I’m willing to bet that Richard Carpenter’s production credit here, as on It’s My Way, is, to be as kind as possible, largely honorific. It’s reasonable to believe that Sebesky himself is in charge, as the record maintains the sound and, likely, the core group that make up the Esmond Edwards-produced Sebesky records on Verve.

That core group includes Chuck Rainey instead of Ron Carter on bass and, most likely, Don MacDonald instead of Grady Tate on drums. (Tom Lord also lists Richard Davis on bass and Ed Shaughnessy and Bernard “Pretty” Purdie on drums – all of whom are very likely to be here).

Likewise, guitarists, including Billy Butler, were much more likely to appear on Prestige dates than on any CTI date – distancing Cornucopia further from CTI. But there are signs (particularly “Oh Happy Day”) that Richard Tee is also on board. These musicians give Cornucopia a gruffer sound than one is likely to hear on CTI, but one that pairs much better with Gillespie himself.

Where Creed Taylor wanted players whose storytelling had adventure, drama and happy endings, Gillespie aspired to something a little rougher and much less mellifluous: suspense, artistry, and madcap flights of fancy that made total musical sense. That Sebesky can open a book for both says a little more than something of his gift for invention.

Opening with a swirl of strings and harps, “Windmills of Your Mind” (the album’s only single release) seems to confirm jazz critics’ greatest fear of Sebesky: something soft, sweet and not delicious. Then the song gallops into a jaunty proto-disco pace that recalls Sebesky’s “Big Mama Cass” – and at a clip that Creed Taylor would likely never abide.

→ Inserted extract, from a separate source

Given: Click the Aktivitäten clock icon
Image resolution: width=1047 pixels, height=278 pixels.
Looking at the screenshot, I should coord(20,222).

Sebesky tilts at this particular “Windmill” not by accommodating composer Michel Legrand (who is often too sentimental for some tastes) but by hinting at Lalo Schifrin, who got his start in Gillespie’s band, composing the trumpeter’s “Gillespiana” and The New Continent, later crafting Gillespie’s fusion classic Free Ride - and, horror of horrors, writing film soundtracks.

Nina Rota’s “Love Theme from Romeo & Juliet” is this set’s other film theme. Henry Mancini’s cover of the song knocked The Beatles’ “Get Back” (also covered here) from the number one spot on the charts several weeks before this version of the ballad was recorded. Here, Sebesky underscores the romance of the piece with a Spanish guitar, as he would on so many of his later more classically-oriented efforts.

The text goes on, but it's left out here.